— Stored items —
'''

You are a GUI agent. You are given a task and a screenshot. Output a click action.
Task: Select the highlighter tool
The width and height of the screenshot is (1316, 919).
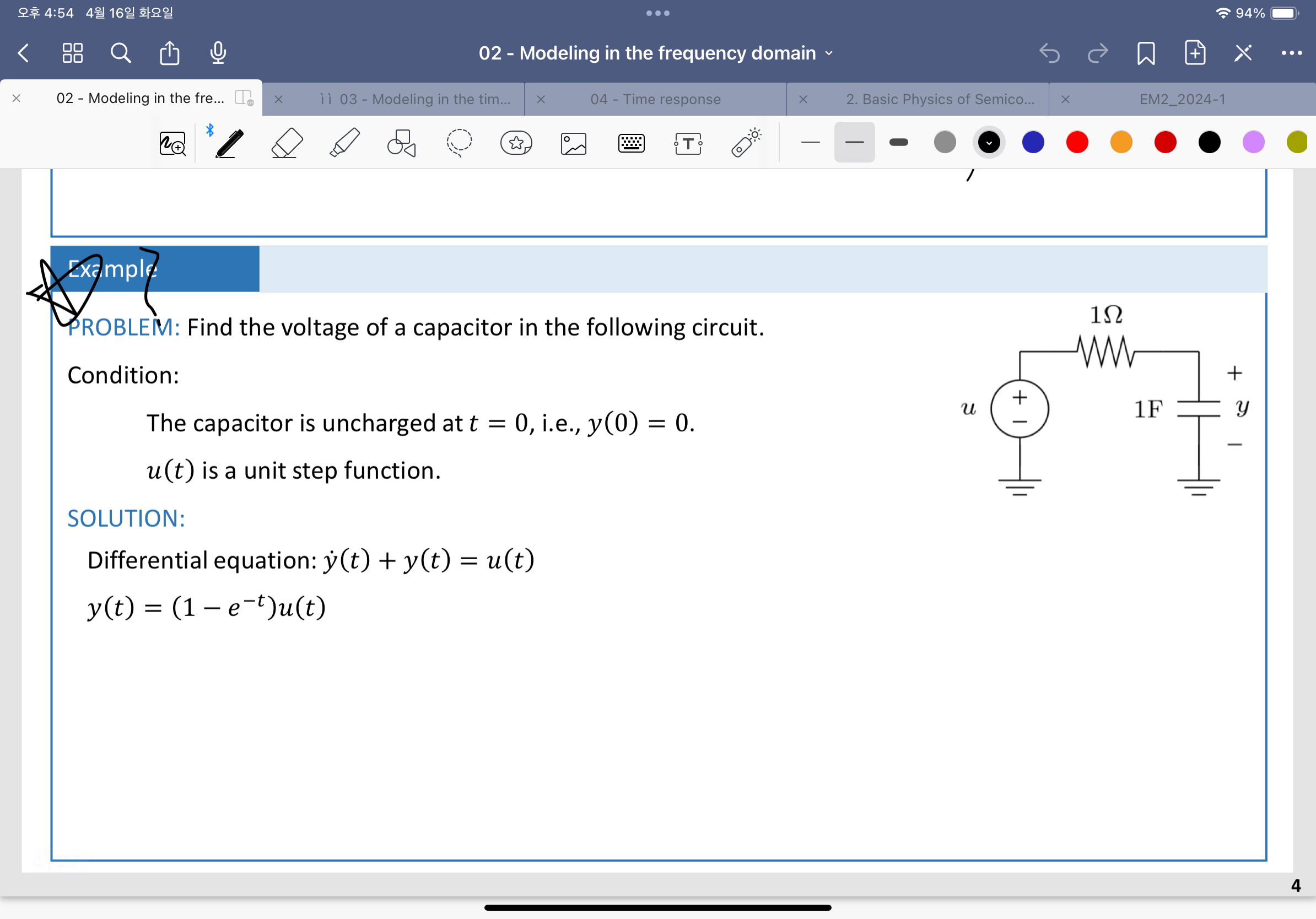coord(344,142)
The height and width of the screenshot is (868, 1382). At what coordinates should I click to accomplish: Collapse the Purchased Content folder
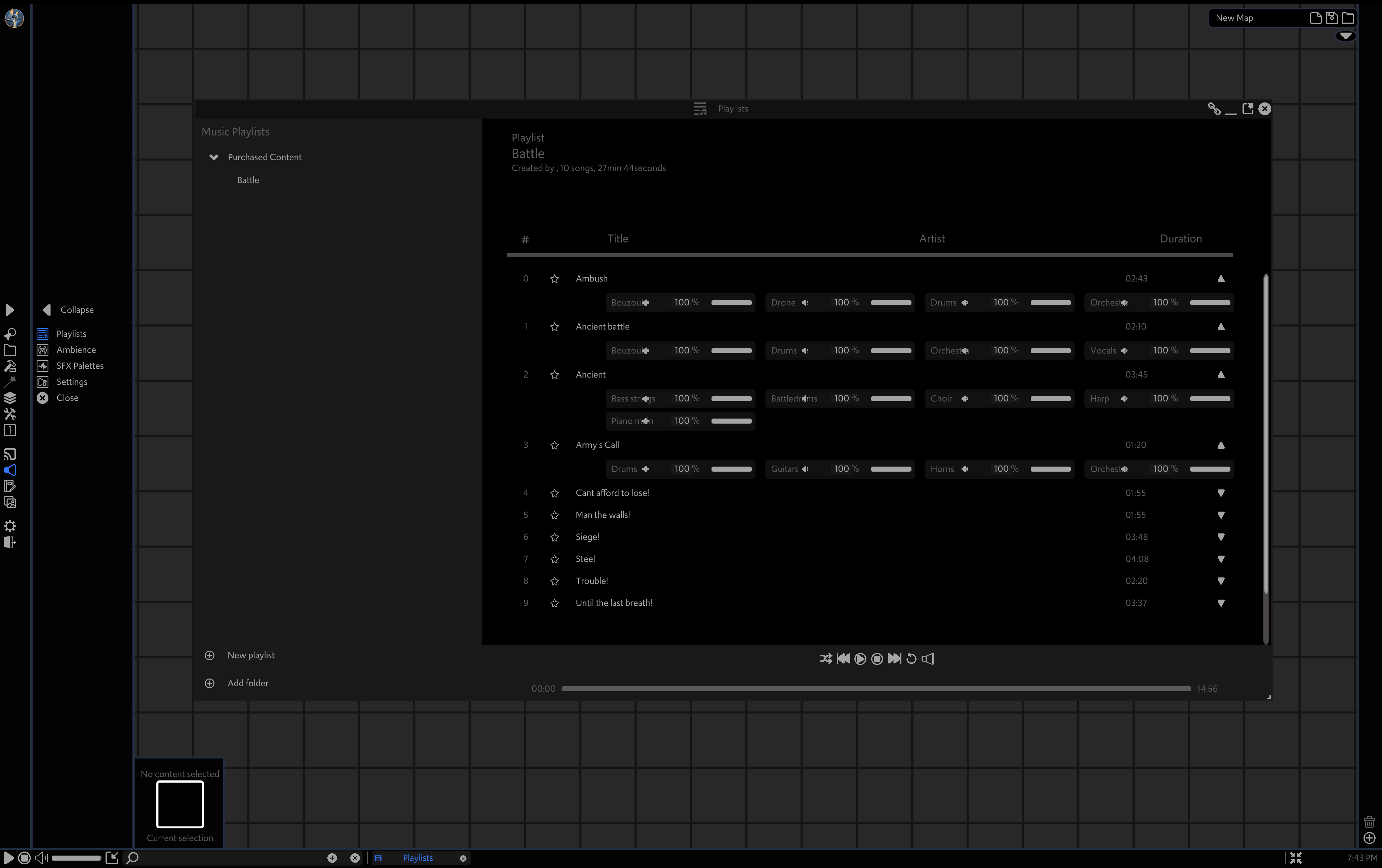pos(214,157)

'''

Please reproduce, word for word, only the lines from the line that holds "The height and" through the final line of the entries above, omitting any pictures.

— Written response —
The height and width of the screenshot is (868, 1382). At what coordinates should I click to accomplish: Collapse the Purchased Content folder
pos(214,157)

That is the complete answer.